In 2006, following consideration of legal arguments for establishing rights for ecosystems raised by law professor Christopher Stone, in his 1972 book Should Trees Have Standing?, I was involved in drafting the first law to be enacted anywhere recognizing such rights. Two years later, the people of Ecuador, with a large Indigenous population, ratified a new national constitution recognizing the Rights of Pachamama (Mother Earth). In the ensuing years, other nations as well as numerous U.S. local governments have initiated legal actions affirming the legal status of Nature as a rights-bearing entity.

Yet, as with so many attempts to advance rights for people dehumanized in the legal realm by empire, religion, colonization and politically manufactured bigotries, reactive counter-measures are in play to neutralize the advancements of the movement to institutionalize enforceable Rights of Nature. One might ask: why has the legal system, along with the other arms of government, so predictably found it expedient to rule in favor of corporations dead-set on making a profit regardless of the ill health inflicted on human and non-human life? It is astounding to watch one court decision after another not only uphold the property-based rights of corporations over the human and civil rights of people but, even more baffling, that the courts refuse to hear arguments that would challenge that supremacy. 

Photo by Annie Spratt

Until you realize that rights vested in property and transmitted to owners of that privileged property are the cornerstone of U.S. federal and state jurisprudence. Many judges have gone the extra mile to expand those privileges and sanction community legal counsel for challenging the corrupt arrangements. 

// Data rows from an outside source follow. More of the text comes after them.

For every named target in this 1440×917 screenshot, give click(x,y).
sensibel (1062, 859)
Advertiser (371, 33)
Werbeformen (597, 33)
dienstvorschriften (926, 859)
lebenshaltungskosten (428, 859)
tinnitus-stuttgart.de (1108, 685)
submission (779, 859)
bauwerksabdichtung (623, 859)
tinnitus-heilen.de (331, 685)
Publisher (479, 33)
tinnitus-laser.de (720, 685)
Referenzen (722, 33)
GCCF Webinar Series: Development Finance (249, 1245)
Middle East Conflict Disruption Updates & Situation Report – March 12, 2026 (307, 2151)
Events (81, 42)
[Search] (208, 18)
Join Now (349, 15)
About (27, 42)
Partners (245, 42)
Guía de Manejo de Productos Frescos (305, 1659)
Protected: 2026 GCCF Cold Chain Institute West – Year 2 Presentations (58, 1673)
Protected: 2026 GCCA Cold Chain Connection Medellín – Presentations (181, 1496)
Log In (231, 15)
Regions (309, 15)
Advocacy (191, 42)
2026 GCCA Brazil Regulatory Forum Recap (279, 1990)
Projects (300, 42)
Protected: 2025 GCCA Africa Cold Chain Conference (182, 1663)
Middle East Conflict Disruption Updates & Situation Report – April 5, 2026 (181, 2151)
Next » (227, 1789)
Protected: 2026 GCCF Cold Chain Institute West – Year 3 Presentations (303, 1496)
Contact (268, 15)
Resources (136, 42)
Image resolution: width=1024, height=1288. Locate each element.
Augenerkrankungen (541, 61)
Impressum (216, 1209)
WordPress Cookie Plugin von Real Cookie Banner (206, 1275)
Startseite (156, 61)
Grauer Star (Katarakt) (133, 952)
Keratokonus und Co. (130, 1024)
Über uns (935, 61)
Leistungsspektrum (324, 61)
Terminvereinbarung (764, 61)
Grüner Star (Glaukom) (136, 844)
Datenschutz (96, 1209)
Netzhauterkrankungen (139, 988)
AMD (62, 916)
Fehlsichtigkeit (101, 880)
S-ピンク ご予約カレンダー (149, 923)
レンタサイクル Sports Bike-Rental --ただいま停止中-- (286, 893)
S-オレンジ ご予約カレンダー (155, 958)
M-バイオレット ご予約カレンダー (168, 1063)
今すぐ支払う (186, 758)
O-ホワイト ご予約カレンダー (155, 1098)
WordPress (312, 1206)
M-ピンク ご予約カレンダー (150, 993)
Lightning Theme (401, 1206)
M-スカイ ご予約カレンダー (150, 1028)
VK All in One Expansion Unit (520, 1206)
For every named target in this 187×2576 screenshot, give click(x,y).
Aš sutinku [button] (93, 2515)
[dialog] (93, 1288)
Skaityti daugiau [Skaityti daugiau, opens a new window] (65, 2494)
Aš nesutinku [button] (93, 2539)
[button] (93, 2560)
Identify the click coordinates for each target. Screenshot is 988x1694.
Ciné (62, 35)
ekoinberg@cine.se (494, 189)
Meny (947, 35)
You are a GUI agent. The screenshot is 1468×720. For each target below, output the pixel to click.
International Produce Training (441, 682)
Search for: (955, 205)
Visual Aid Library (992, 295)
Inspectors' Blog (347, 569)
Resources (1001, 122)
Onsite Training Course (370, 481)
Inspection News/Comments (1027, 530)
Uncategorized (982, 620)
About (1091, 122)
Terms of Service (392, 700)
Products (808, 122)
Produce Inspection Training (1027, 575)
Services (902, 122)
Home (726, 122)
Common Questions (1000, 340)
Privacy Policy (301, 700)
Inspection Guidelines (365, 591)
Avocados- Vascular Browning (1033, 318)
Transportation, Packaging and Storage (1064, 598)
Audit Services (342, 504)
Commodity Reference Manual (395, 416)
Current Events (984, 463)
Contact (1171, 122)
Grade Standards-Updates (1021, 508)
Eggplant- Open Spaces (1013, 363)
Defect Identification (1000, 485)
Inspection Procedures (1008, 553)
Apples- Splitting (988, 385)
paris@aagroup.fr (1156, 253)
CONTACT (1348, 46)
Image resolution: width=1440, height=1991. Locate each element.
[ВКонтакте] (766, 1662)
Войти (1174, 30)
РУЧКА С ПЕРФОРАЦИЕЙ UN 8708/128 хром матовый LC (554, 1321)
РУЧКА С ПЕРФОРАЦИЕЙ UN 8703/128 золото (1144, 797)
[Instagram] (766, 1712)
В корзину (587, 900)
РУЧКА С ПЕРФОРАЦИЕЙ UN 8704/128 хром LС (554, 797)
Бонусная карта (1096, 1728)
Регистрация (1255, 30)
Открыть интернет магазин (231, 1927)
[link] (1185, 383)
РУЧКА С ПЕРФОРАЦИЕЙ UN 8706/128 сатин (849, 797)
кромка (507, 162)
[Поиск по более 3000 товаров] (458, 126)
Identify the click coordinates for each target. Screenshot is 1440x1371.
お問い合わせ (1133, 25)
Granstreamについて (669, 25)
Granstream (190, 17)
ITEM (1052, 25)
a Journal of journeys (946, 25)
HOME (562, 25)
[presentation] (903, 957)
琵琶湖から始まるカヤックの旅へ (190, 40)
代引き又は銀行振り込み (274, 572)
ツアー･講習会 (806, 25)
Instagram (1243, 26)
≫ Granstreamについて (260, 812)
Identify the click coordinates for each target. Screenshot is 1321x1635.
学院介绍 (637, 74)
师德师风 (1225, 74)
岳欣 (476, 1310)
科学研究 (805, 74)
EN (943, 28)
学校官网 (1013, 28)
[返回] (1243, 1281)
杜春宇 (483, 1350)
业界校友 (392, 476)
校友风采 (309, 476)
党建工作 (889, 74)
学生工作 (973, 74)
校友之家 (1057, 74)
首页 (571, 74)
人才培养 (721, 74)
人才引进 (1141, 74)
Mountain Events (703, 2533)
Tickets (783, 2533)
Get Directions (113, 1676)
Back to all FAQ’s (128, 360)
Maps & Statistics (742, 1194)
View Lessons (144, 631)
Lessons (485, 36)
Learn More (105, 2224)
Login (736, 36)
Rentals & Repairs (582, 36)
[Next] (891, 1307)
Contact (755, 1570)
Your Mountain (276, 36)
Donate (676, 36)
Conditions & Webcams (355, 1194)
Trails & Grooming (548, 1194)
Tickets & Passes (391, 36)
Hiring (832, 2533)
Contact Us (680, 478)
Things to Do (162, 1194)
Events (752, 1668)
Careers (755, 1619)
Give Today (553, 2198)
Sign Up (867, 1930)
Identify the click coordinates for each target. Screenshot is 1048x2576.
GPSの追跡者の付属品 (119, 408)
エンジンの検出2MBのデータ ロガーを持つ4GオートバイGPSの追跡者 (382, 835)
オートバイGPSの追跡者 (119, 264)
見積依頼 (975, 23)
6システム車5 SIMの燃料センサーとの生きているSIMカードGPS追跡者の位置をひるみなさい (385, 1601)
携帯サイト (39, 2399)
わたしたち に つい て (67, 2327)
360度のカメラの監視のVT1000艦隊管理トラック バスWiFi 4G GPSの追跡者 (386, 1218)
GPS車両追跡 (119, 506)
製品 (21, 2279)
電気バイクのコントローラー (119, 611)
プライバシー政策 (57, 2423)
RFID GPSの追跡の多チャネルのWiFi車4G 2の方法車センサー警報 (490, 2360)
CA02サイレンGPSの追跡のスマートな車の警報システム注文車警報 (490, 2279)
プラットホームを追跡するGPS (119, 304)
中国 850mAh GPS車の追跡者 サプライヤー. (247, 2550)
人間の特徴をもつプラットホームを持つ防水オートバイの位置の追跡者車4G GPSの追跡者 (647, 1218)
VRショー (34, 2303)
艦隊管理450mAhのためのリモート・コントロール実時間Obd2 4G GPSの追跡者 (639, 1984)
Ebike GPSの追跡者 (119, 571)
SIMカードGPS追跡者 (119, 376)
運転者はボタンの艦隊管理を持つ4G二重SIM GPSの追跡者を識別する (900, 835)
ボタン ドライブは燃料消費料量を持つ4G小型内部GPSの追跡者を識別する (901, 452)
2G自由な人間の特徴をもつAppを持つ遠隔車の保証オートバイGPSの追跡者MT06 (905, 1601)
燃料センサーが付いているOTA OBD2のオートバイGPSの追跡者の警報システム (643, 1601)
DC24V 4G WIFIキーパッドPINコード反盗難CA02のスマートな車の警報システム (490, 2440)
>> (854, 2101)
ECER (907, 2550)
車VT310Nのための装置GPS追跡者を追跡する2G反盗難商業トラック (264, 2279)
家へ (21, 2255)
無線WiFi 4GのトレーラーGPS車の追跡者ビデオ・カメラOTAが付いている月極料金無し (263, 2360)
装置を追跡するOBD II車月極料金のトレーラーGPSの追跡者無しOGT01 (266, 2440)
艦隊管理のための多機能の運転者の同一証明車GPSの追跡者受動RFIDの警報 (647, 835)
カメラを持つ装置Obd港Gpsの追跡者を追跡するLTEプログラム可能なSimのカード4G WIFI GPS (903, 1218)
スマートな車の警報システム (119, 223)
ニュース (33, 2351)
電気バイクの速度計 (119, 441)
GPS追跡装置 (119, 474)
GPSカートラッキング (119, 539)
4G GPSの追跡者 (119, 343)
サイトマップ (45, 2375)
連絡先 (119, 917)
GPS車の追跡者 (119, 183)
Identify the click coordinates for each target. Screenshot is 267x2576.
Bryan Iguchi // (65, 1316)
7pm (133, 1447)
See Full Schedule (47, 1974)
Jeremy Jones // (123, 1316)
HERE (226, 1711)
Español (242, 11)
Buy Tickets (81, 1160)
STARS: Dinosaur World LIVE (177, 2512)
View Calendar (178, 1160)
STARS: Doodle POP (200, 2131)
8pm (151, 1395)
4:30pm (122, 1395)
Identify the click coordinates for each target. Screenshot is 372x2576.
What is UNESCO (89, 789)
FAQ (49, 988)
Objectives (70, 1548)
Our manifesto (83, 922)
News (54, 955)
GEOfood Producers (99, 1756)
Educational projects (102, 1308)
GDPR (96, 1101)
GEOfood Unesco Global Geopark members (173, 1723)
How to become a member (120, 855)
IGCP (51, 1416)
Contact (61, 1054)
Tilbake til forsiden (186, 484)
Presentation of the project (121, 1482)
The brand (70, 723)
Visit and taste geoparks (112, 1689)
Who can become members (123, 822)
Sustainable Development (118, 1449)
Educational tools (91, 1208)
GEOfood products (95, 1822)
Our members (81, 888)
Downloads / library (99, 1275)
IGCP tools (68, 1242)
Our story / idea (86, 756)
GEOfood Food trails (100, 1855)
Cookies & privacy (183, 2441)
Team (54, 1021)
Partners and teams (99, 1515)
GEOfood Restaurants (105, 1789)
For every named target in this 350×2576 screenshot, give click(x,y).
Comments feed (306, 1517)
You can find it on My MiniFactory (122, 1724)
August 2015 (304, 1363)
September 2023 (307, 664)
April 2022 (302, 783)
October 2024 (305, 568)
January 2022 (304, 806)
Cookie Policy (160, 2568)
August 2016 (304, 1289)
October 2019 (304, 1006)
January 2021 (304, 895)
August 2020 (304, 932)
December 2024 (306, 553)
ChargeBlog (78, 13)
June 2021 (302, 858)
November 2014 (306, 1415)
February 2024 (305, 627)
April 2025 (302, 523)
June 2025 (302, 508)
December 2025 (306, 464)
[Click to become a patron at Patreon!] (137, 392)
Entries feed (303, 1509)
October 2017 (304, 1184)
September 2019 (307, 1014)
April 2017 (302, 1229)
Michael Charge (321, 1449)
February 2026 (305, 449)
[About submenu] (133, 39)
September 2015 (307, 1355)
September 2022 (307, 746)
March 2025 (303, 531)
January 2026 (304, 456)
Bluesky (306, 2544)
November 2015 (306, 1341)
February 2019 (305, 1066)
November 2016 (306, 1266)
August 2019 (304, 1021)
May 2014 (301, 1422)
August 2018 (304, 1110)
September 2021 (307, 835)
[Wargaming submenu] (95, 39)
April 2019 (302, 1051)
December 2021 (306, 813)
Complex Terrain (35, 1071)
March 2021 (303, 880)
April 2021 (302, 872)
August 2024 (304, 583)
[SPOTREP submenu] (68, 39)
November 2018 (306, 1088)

Legal precedent has normalized a judicial pathology that goes undiagnosed by political scientists and pundits.

At the risk of expediting the die-off of most life on the planet, including most humans, judges continue to turn a blind eye toward the rights of natural communities – where humans live in harmony with their environment – while giving full-throated support for legal rights vested in corporate property.

Decades ago, satirist Robert Anton Wilson toyed with red-baiting apologists for the “cold war” between the Soviet Union and the United States, saying they were “immanentizing the eschaton.”  In other words, they were hurrying along the end of the world with their nuclear brinkmanship. Some true believers in the Book of Revelations were eager for the final showdown. Skeptics of their Christian utopian fantasies agitated for nuclear disarmament. Only the realization that a nuclear strike by one would precipitate a devastating nuclear strike by the other was effective in creating a stalemated detente. They called that pragmatic epiphany MAD, for “mutually assured destruction.” 

Where’s the equivalent realization that the transformation of capital into an accelerating march toward global extinction is a bad idea? The eschaton is imminent, with no god promising eternal life for capital’s faithful. With no promise of any life, for that matter. Aren’t they in the least concerned? Are they so afraid of change? They’re going to hate the changes they’re working so hard to bring about.  Wouldn’t you say?